While Katrina dominated the headlines, there were other big news events in 2005, including the ongoing war in Iraq. “Nightly News” was honored with the hard news/feature award for correspondent Richard Engel’s portrait of “Baghdad E.R.,” a deviation from the usual report of the daily death toll in the country.

Like the Katrina coverage, Mr. Engel’s July 2005 portrait of Baghdad’s Yarmuk Hospital emergency room, with its bare walls and 30-year-old X-ray machine and 800 patients each week, was much less scripted than the standard “Nightly News” piece and filled with natural sound. Mr. Williams cautioned viewers in his introduction that the piece would be “a bit hard to watch,” but Mr. Reiss said his correspondent “did a story that just came alive.” Among the most wrenching scenes was one in which a nurse talked of cleaning away the blood on a patient with two bullet wounds, only to discover it was his best friend.

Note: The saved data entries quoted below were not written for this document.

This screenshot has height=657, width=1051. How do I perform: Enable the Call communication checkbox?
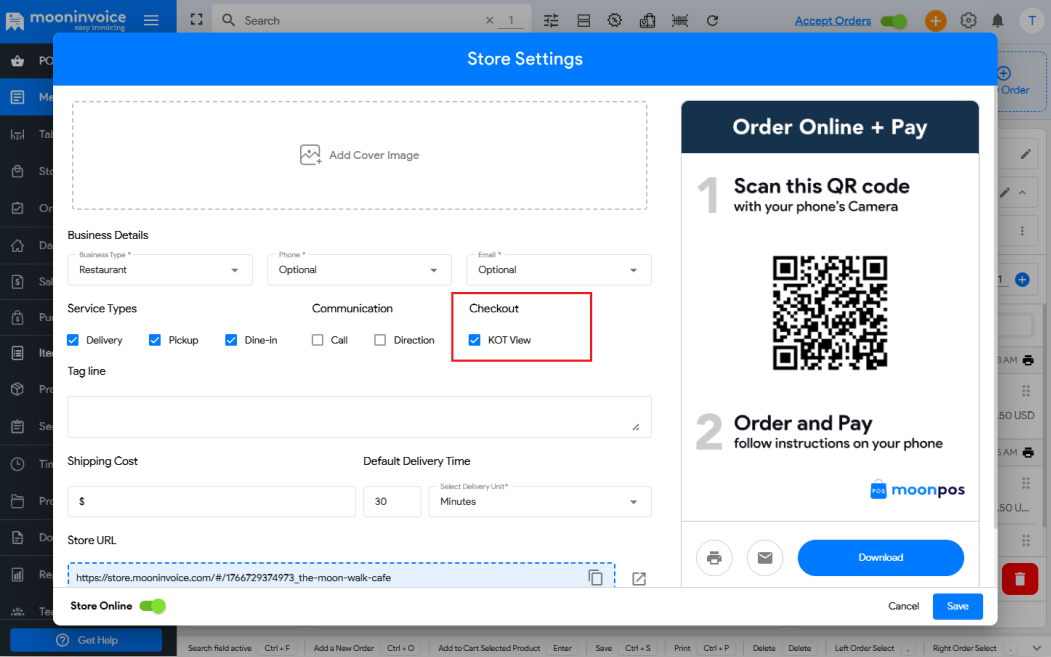coord(317,340)
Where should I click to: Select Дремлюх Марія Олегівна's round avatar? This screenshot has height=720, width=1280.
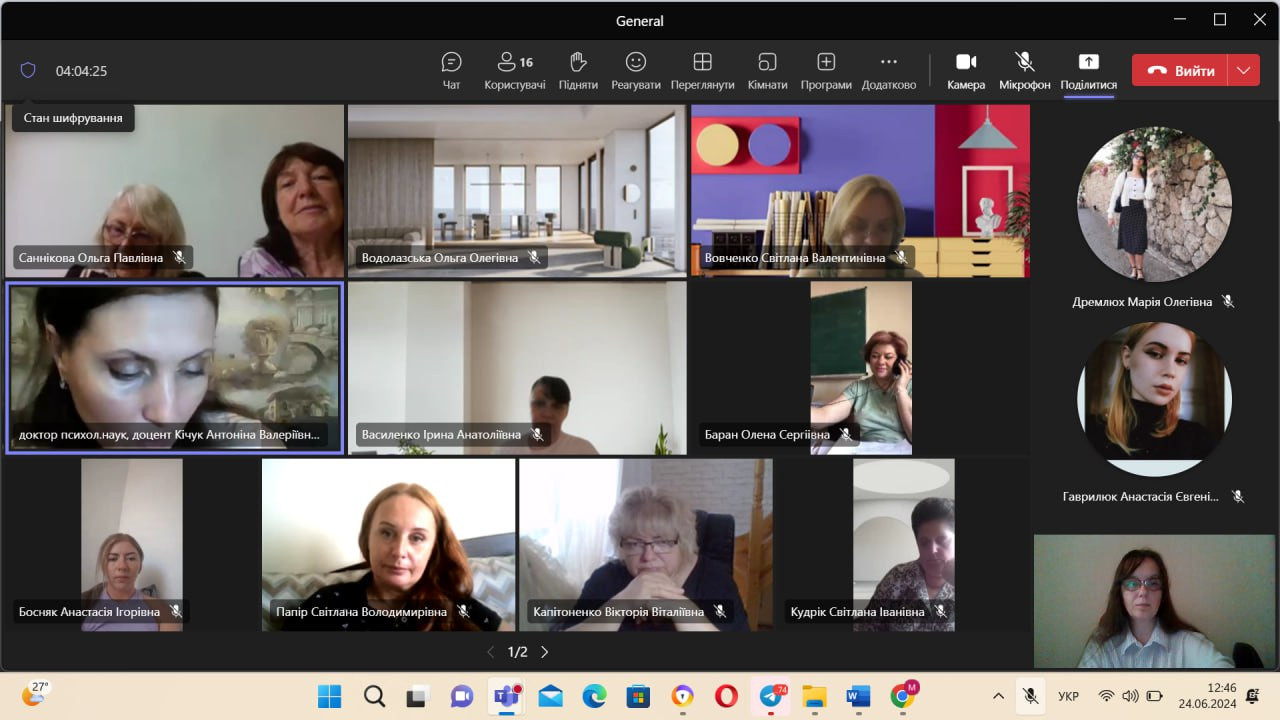(x=1154, y=204)
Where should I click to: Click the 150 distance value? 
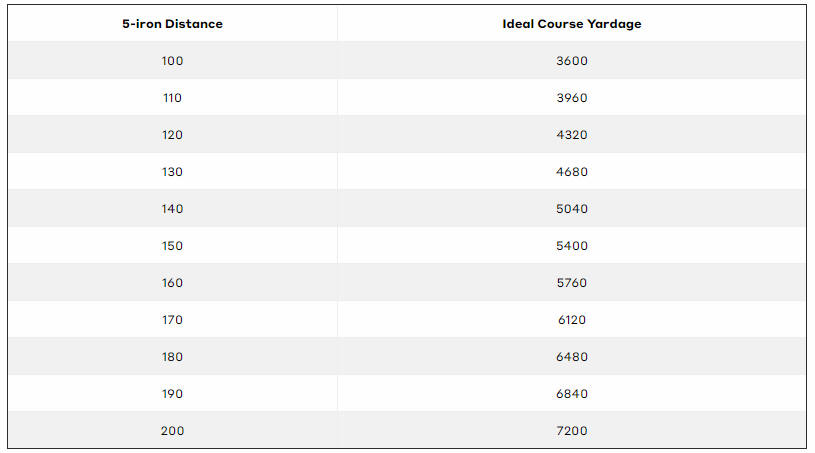(x=172, y=246)
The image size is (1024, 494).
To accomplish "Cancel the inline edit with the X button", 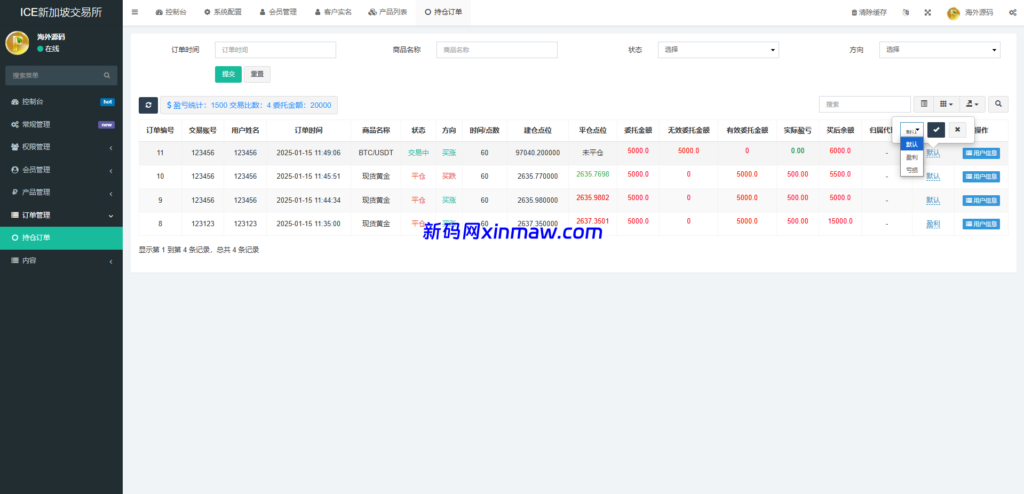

Personally, Mr. Reiss said, he loves stories in which the correspondent is at the heart of the story. “But we can’t make every piece about the correspondent,” he said, “and to their credit, they don’t want the pieces to be about them. But there are times when it’s simply more affecting when the correspondent is in the middle of the story.”

Mr. Engel’s report earlier this year about Iraqi orphans is a case in point, he said, with its chattering, affection-starved children clustering around the correspondent. The story hit such a nerve with viewers that “Nightly News” ran it a second time.

The final “Nightly News” award, for spot news coverage, is going to a more straightforward reporting assignment: coverage of the London terror bombings of July 2005. The newscast devoted almost all of its segments that night to the attacks.

NBC’s final Murrow Award is for writing, and it will go to the morning “Today” show for its long-running and much-honored feature report “American Story With Bob Dotson.”

“There are very few ways that good work is recognized, and this does tell you that colleagues in the business value what you do,” Mr. Reiss said. “There are no bad entries in the Murrows, and these are respected colleagues who are saying your work is worthy of national recognition. Winning these things does feel good.”